Джеймс Джонс - Отныне и вовек
— Никто никогда не любил меня так, как ты, — уютно свернувшись калачиком, сказала Карен.
— Никто?
Карен засмеялась — так мед, золотясь на солнце, стекает с ложки обратно в банку.
— Да, никто, — сказала она.
— Неужели не нашелся хотя бы один? — шутливо спросил он. — Из всех тех мужчин, которые у тебя были?
— О-о, — все еще смеясь, протянула Карен, — придется долго считать. У тебя карандаш есть? Сколько, ты думаешь, у меня было мужчин, дорогой?.
— Откуда мне знать? — улыбнулся он. — А ты не могла бы подсчитать, хотя бы приблизительно?
— Без счетной машинки не смогу. — Карен смеялась уже не так весело, — Ты случайно не взял с собой арифмометр?
— Нет, — шутливо ответил он. — Забыл.
— Тогда, боюсь, ты ничего не узнаешь, — сказала Карен, уже не смеясь.
— А может быть, я и так знаю.
Она села в постели и строго посмотрела на него, неожиданно преобразившись в сильную, уверенную в себе женщину, даже более уверенную, чем в тот первый раз у нее дома, до того как пришел ее сын.
— В чем дело, Милт? — спросила она, по-прежнему глядя на него. Голос ее прозвучал резко и требовательно, как будто она была ему законная жена, как будто назвала его полным именем — Милтон.
— Ни в чем. — Он напряженно улыбнулся. — Я просто так.
— Нет, ты не просто так. На что ты намекаешь?
— Намекаю? — Он опять улыбнулся. — Я ни на что не намекаю. Я просто тебя дразнил.
— Неправда. Из-за чего ты расстроился?
— Я не расстроился. А что такое? Разве мне есть из-за чего расстраиваться? Есть на что намекать?
— Не знаю, — сказала она. — Может быть, и есть. Или ты думаешь, что есть.
— Скажи мне, что случилось? — спросила жена капитана Хомса. — Ты себя плохо чувствуешь? Что-нибудь не то съел?
— Со здоровьем у меня все в порядке, малыш. Об этом не волнуйся.
— Тогда скажи, в чем дело. Почему ты не хочешь сказать?
— Хорошо. Ты когда-нибудь слышала про такого Мейлона Старка?
— Конечно, — без колебаний ответила она. — Я его знаю. Сержант Мейлон Старк, начальник ротной столовой.
— Правильно. Он, кроме того, был поваром у Хомса в Блиссе. Может, ты и тогда его знала?
— Да. — Карен смотрела на него. — Тогда я его тоже знала.

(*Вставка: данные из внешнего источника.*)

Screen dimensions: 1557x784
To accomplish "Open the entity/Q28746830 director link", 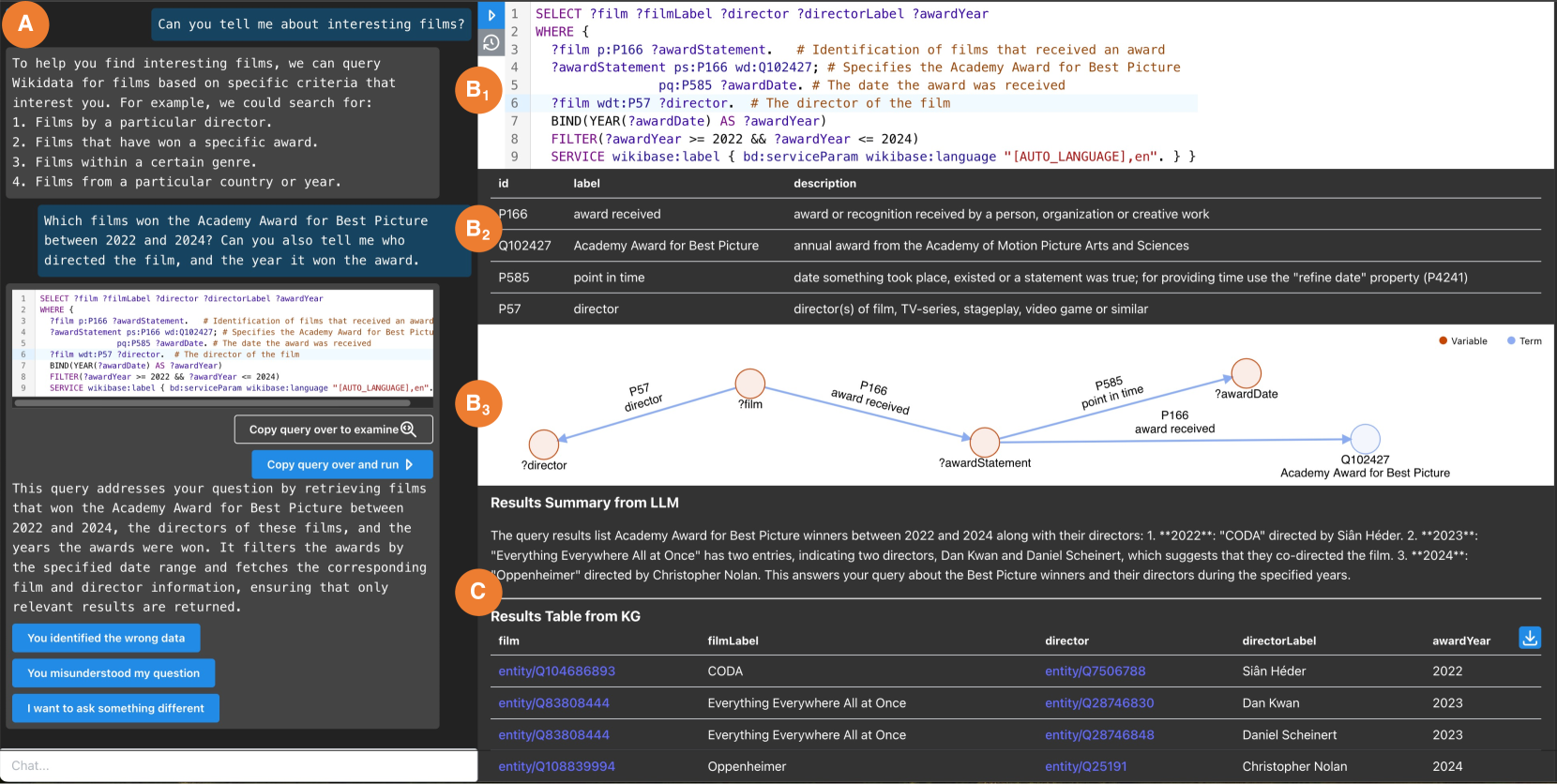I will click(1099, 703).
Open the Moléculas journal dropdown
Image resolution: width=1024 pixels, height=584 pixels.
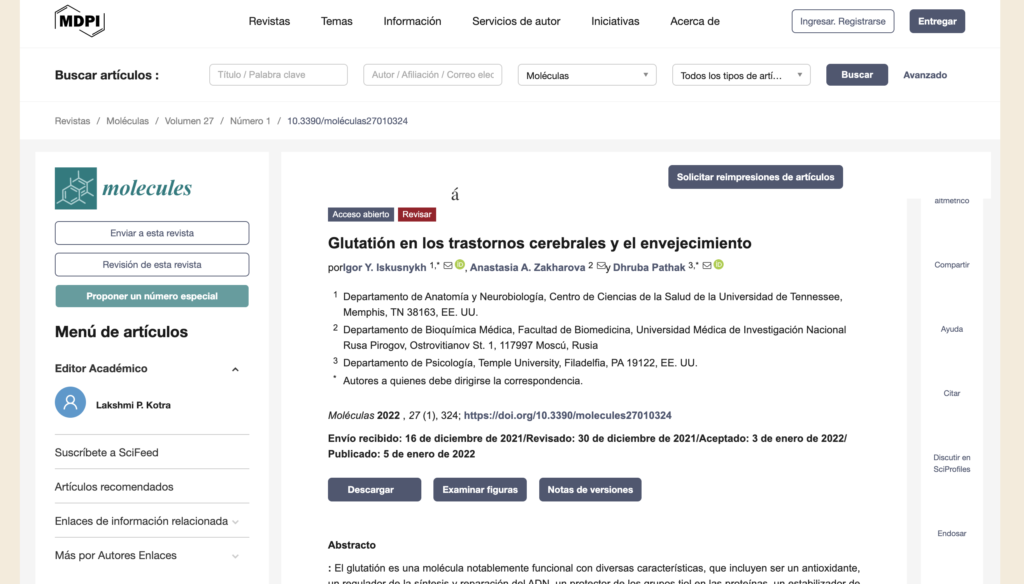pos(586,75)
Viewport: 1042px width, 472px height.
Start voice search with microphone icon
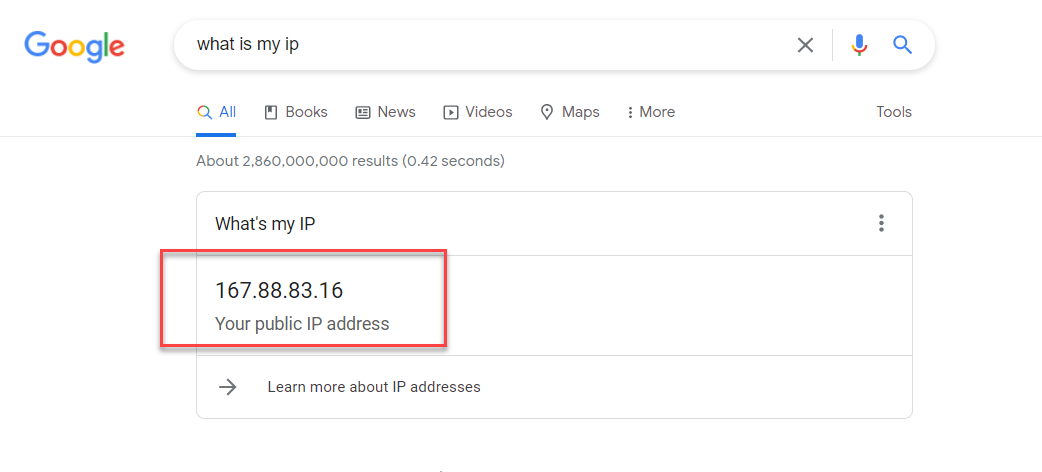(x=859, y=45)
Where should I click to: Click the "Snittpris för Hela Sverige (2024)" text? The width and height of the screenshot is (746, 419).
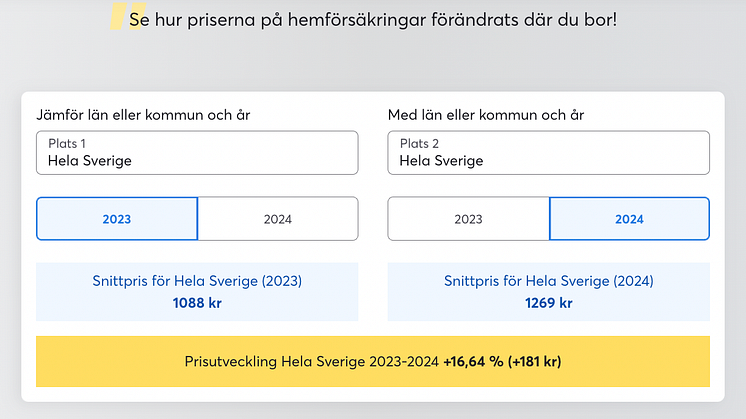(x=548, y=282)
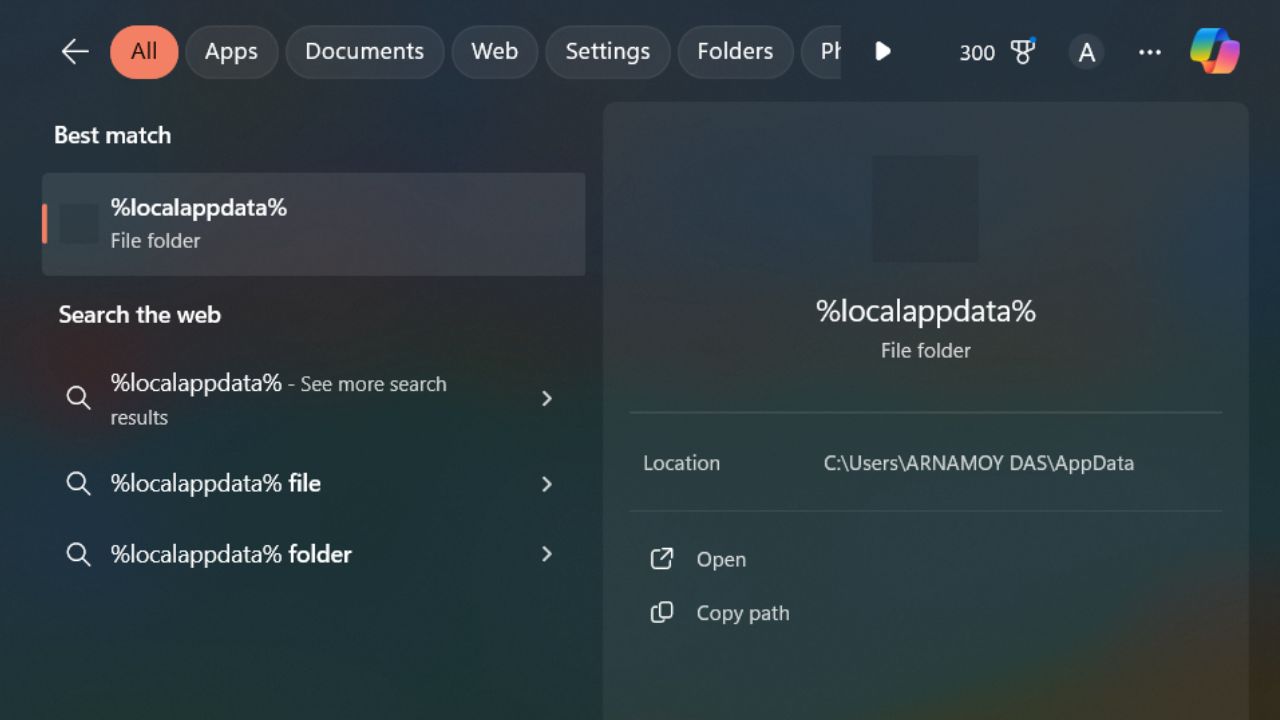
Task: Click the Microsoft Rewards trophy icon
Action: click(1022, 52)
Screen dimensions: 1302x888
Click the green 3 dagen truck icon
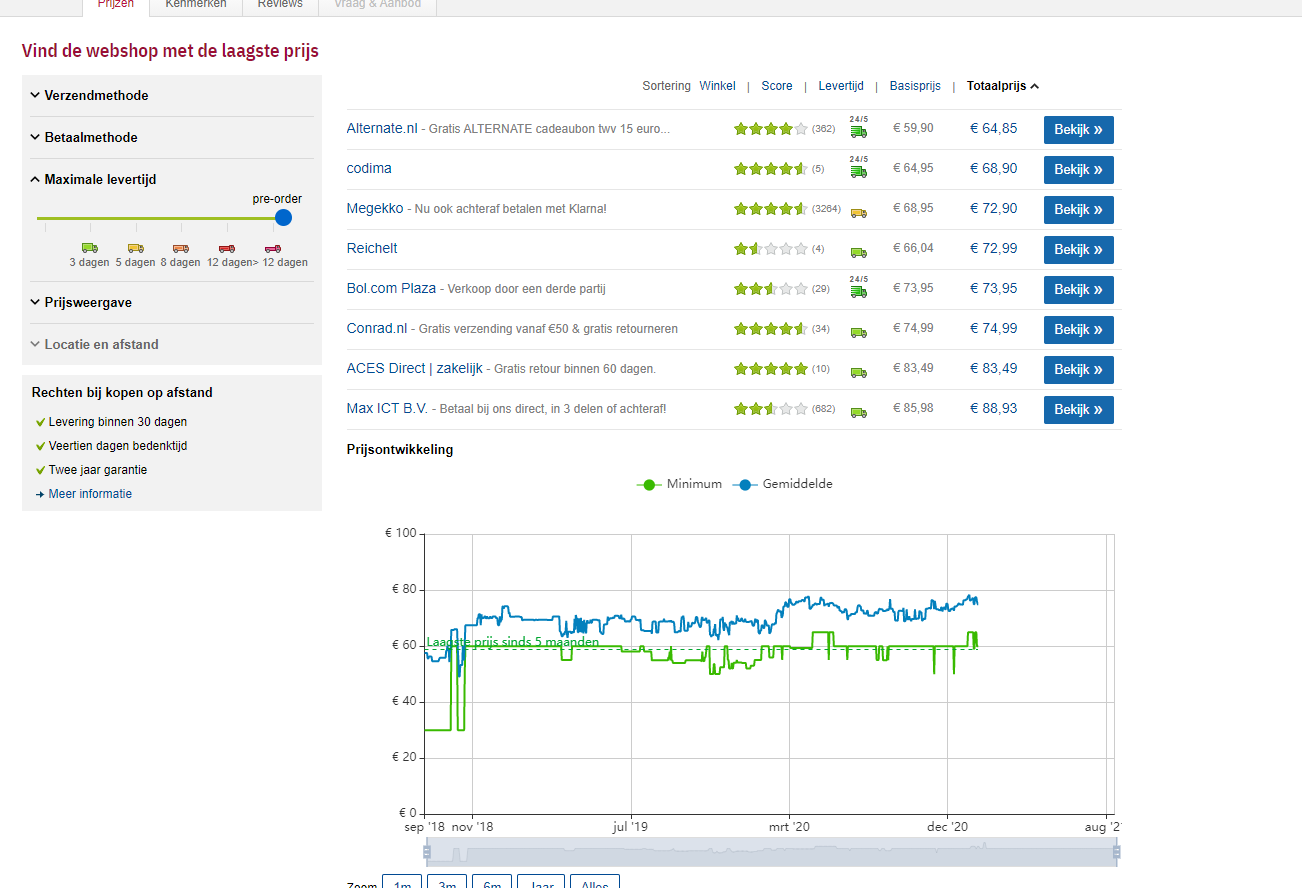[89, 248]
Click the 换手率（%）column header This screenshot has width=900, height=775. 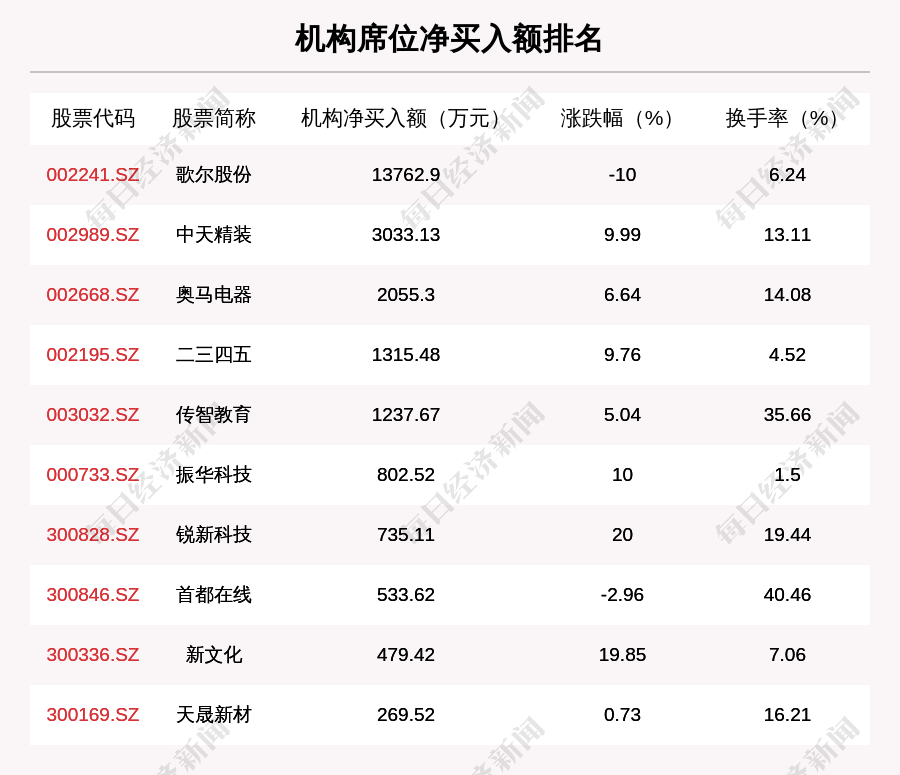click(x=785, y=118)
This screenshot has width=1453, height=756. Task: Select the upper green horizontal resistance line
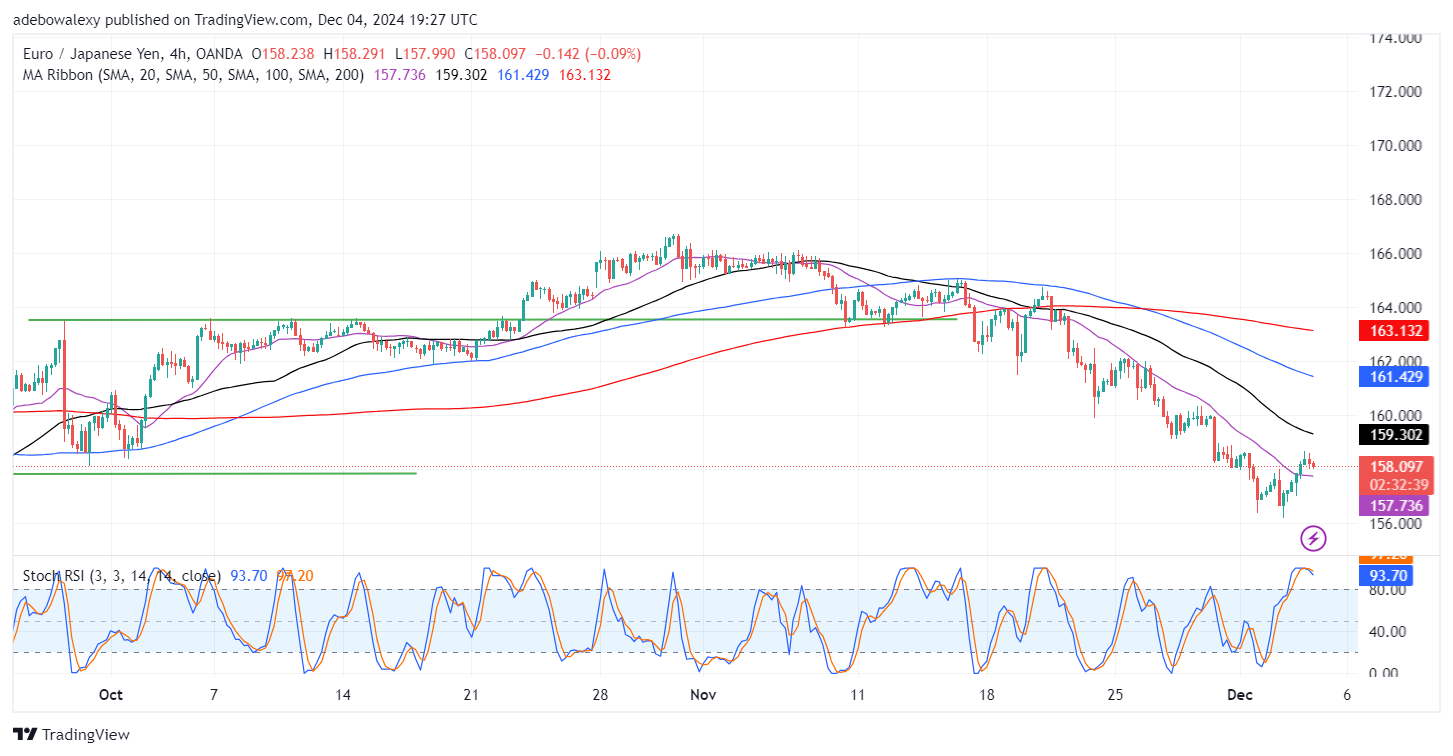click(300, 320)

— Может, ты знала его тогда довольно близко?
— Довольно близко, да.
— Может, сейчас ты знаешь его еще ближе?
— Нет, — сказала Карен, глядя на него. — Сейчас я его не знаю совсем. Если тебя интересует, за последние восемь лет я с ним ни разу не встречалась и не разговаривала. — Она продолжала смотреть на него и, когда он ничего не ответил, перевела взгляд на его руку — Ты, должно быть, очень сильно его ударил.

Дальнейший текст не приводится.